According to the sources, the board is working in states like Telangana, Karnataka, and West Bengal. The fine will be imposed in accordance with the tender rules.

Following the wrap-up, the board will levy a financial sanction depending on the scale of swapping and errors found.

Out of one crore answer books reviewed, errors and swapping have been found in as many as 5000 sheets. Therefore, a penalty will be imposed on 0.05% of the affected answer sheets.

Sources further revealed that two companies were bidding in the last stage: one was COEMPT and the other was TCS. After proper bidding, COEMPT secured the tender.

A few days back, Leader of Opposition Rahul Gandhi slammed the board’s decision to hand over such a massive responsibility to a company previously embroiled in controversies under the name Globarena.

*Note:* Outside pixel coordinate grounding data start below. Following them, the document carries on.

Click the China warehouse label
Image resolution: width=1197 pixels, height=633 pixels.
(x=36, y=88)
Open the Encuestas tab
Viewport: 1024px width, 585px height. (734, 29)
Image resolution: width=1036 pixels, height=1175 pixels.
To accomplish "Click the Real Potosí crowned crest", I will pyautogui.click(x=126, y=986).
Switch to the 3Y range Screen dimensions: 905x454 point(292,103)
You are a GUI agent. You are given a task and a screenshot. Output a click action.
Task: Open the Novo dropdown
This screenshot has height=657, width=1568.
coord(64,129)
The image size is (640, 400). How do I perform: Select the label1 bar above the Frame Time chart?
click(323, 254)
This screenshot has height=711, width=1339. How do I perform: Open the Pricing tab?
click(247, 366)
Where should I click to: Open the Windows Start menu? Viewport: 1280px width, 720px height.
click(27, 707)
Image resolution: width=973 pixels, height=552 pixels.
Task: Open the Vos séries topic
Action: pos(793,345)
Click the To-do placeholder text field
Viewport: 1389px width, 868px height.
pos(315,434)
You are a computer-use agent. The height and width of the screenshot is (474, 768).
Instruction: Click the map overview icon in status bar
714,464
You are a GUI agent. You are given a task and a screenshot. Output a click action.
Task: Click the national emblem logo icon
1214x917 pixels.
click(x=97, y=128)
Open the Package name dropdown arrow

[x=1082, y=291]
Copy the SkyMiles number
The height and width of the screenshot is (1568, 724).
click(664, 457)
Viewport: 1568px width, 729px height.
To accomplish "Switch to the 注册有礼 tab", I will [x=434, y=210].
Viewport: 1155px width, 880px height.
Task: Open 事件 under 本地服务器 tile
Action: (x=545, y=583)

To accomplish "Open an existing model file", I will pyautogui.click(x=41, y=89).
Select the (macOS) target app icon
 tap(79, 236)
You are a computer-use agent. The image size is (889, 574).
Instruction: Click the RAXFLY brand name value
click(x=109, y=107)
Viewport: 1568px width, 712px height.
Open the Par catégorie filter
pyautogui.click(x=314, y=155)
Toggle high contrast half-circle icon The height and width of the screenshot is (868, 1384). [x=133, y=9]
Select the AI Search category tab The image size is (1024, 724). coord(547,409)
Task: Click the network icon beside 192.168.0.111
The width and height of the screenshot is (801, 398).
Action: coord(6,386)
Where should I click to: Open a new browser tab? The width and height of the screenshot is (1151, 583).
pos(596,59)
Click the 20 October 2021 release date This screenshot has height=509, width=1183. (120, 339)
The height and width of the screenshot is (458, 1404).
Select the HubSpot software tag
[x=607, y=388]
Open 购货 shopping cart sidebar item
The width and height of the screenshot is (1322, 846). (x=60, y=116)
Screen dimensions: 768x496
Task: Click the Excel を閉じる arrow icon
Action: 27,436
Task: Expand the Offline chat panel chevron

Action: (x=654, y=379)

He questioned why the contract was given to COEMPT and why rules and procedures were bypassed to award the contract to the company. “The company COEMPT, which was handed this responsibility, had already pulled off the same stunt in Telangana in 2019 under the name Globarena.?” Rahul tweeted.

Blurred, Swapped Answer Sheets Put CBSE Under Fire Over COEMPT’s Digital Evaluation System

Ever since the students have started posting images of blurred and swapped answer scripts, the CBSE has been facing intense backlash for roping in COEMPT, an EdTech company, to manage the digital evaluation infrastructure.

Post conclusion of CBSE’s class 12 board exams, the company was tasked with scanning physical answer sheets, uploading them onto the digital evaluation platform, and enabling teachers to check copies digitally instead of manually, expediating the evaluation process. However, things went downhill when examiners started reporting blurry sheets, which made it impossible for them to review and award marks.

Upon receiving the sheets through CBSE's post result processes, students found that the copies uploaded under their names didn’t even belong to them. Another discrepancy was found in the way scripts were captured and uploaded to the OSM portal. A significant number of answer books could not be deciphered because of the poor-quality images.